Ever since the day I entered kindergarten, I was a worker. While I was in school, I strove to excel. I had always wanted to be a doctor and knew that I had to be exceptional to get into medical school. So I didn't go to parties, I studied and read, and I learned anything and everything I could.
In college (Go Capital) I was a TA and LA for multiple science classes while carrying a full course load. I worked during the summer at the Summer Institute helping with Organic Chem lab (which I loved), lecturing for a few pre-labs, and tutoring. Sometimes I wish I had known how much I was going to love Chemistry; I would have majored in it rather than Biology, but that's another story entirely.
Then came medical school and residency. Learning medicine is in and of itself a full time job, and residency takes work to a whole new level. I started practicing medicine right after I graduated and practiced for another 5 years.
Then all hell broke loose. I got pregnant, lost my job, got in trouble for writing prescriptions for my husband's migraines, lost my license, and couldn't find a job to save my life. I was hospitalized twice for depression, in outpatient treatment three times, and have gone through countless hours of therapy.
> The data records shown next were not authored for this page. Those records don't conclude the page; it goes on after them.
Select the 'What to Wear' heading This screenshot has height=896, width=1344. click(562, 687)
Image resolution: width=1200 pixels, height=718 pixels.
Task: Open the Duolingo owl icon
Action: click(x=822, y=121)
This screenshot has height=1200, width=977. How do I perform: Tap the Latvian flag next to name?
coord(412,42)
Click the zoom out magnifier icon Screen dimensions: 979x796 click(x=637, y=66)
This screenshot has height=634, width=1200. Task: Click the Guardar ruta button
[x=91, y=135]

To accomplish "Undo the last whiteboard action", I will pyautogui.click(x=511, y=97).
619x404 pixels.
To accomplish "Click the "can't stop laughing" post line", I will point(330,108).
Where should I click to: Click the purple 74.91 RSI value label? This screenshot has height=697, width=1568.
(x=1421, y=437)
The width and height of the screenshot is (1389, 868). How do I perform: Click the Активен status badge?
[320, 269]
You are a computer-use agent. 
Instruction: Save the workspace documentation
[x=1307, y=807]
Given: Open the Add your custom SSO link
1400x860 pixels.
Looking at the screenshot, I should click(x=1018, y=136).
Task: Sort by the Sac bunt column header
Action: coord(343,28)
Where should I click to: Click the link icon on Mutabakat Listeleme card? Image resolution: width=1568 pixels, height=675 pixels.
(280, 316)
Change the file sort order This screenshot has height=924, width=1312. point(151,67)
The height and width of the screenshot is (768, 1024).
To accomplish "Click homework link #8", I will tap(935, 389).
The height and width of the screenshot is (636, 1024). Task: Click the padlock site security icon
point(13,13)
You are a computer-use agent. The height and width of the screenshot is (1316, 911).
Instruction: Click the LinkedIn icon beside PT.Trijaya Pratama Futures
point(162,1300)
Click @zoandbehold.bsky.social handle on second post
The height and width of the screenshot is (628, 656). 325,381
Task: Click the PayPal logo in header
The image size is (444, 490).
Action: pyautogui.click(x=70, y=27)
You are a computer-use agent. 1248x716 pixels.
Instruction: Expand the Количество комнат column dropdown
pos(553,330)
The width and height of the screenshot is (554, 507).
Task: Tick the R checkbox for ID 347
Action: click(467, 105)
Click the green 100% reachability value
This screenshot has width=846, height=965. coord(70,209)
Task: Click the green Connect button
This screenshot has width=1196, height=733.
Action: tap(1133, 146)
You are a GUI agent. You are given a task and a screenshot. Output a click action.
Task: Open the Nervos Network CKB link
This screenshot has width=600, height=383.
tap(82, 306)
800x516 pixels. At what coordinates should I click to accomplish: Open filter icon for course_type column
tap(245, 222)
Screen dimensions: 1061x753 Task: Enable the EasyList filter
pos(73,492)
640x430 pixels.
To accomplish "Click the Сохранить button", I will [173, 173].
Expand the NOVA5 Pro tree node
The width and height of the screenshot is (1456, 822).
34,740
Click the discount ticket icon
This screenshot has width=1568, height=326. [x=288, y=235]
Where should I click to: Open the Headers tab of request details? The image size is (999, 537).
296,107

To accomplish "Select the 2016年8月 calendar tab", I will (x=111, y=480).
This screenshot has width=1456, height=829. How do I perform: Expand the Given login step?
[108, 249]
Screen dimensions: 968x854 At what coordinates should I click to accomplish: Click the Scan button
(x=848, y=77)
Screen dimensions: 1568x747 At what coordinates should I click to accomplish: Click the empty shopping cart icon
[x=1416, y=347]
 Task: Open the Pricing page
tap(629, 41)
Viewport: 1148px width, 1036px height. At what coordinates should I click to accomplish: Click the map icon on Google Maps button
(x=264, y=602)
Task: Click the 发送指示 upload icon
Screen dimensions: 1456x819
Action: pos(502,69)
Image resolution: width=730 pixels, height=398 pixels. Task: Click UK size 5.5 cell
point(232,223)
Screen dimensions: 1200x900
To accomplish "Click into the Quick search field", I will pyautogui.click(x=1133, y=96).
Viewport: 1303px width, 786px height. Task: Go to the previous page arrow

I essentially broke down. For the last five years I've been a housewife. Initially it was difficult but I've settled into a groove and have become comfortable.
The other day Tim asked me how much money I'd need to put together a proper work wardrobe. In other words, "since you can go back to work now, you need a wardrobe." The prospect of doing some serious clothes shopping is exciting; the idea of working fills me with dread.
I am bogged down with questions: what if, psychologically, I can't handle it? What if I've forgotten so much that I make serious mistakes? Everyone wants me to go back to medicine, but I don't want to practice, so what do I do? I haven't worked for 5 years; am I cut out for work anymore? I am so scared, no, make that terrified, that I become frozen in my tracks whenever I try to make a positive move in the work direction. And this from a former professional gal who was damn good at what she did.
So how do I get through this and move on? Any input would be greatly appreciated. I suppose my dream of supporting my family off of my blog isn't going to come to fruition, so that means I have to get a job outside of my house. How did you working moms handle the fear, if you had it?